WHAT IS NEEDED>
Find the line in the entries below that contains "Image resolution: width=569, height=2576.". Repeat it exactly, and every line after it through the line that contains "Datenschutz (220, 2459)".

DATA SHOWN>

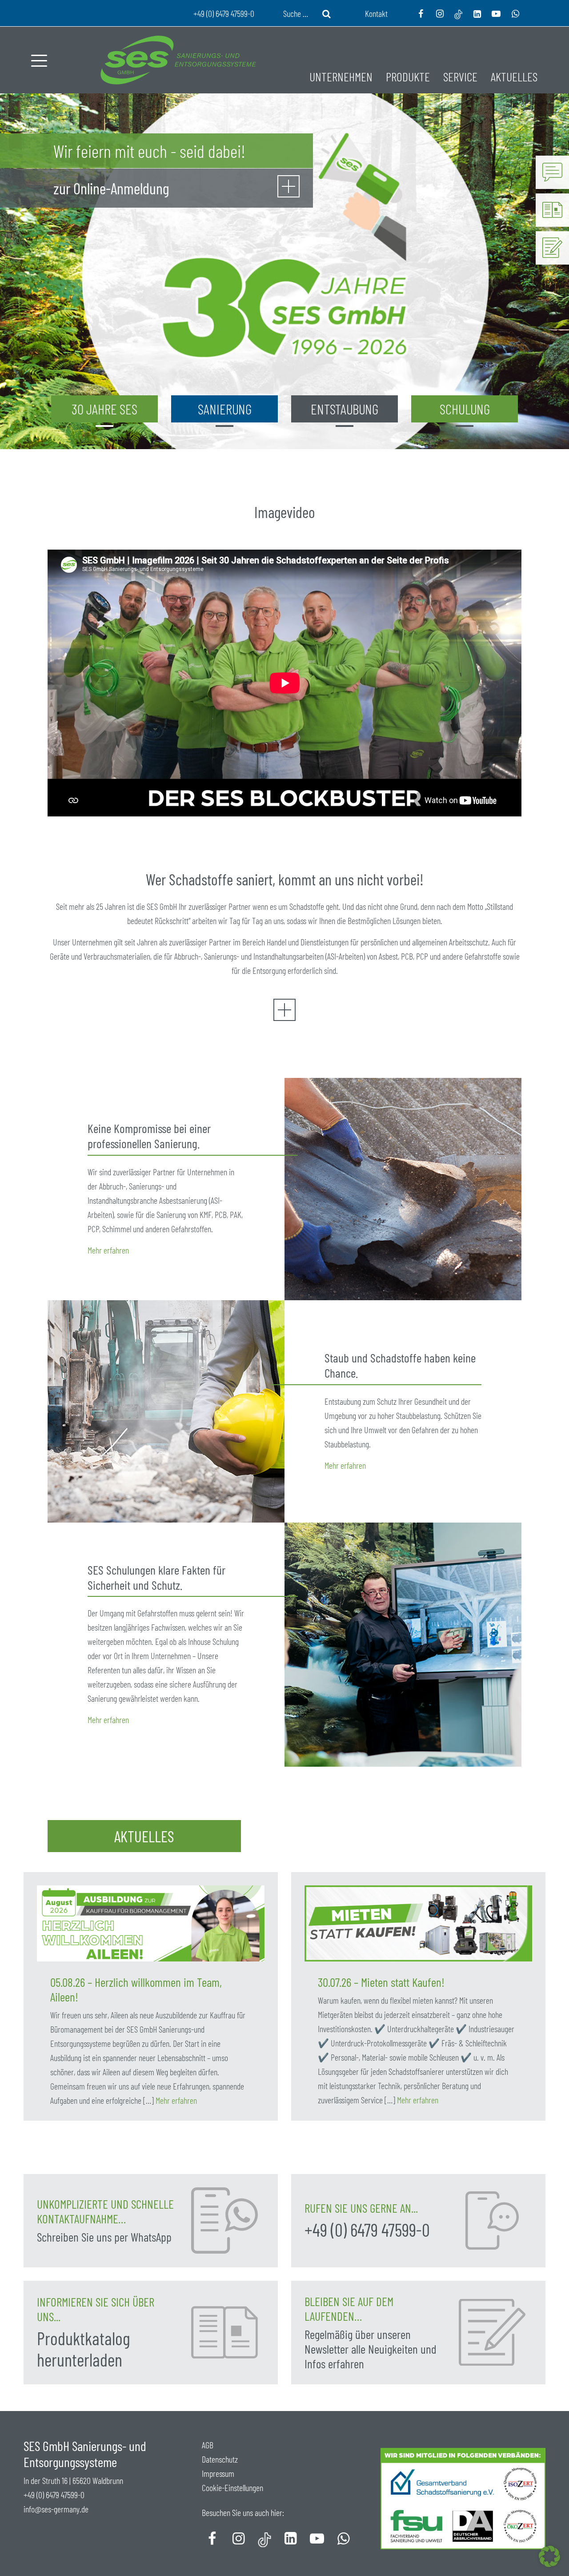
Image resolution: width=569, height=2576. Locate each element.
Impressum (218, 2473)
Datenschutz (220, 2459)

==

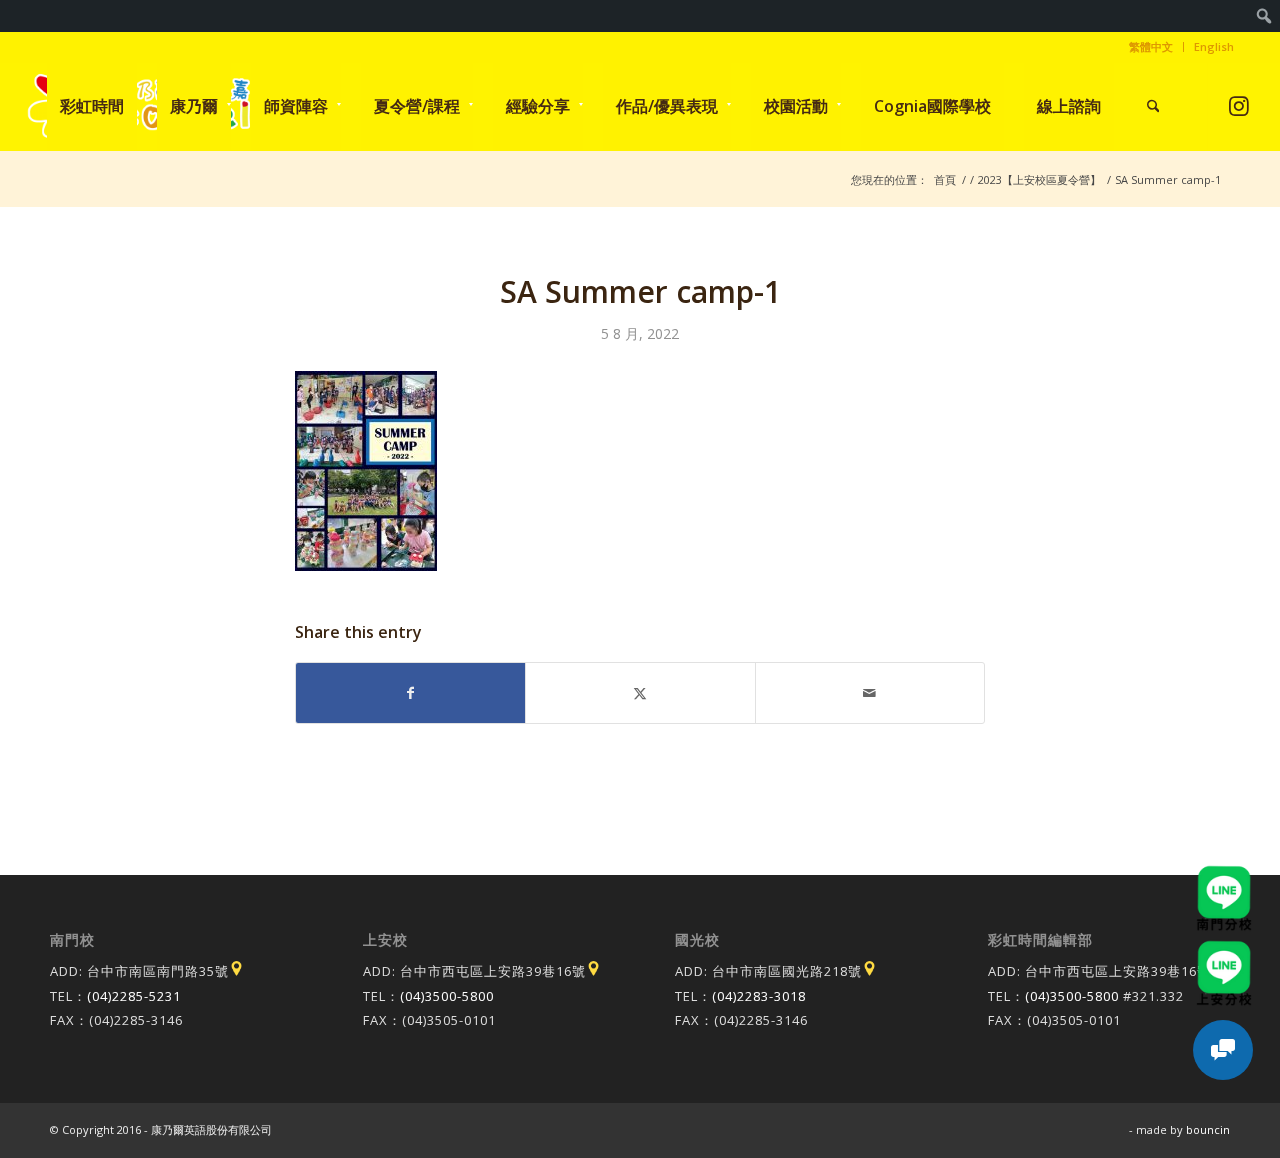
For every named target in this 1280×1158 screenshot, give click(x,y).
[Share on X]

RESPONSE TO THIS EXERCISE>
Image resolution: width=569, height=2576. Locate each element.
Impressum (218, 2473)
Datenschutz (220, 2459)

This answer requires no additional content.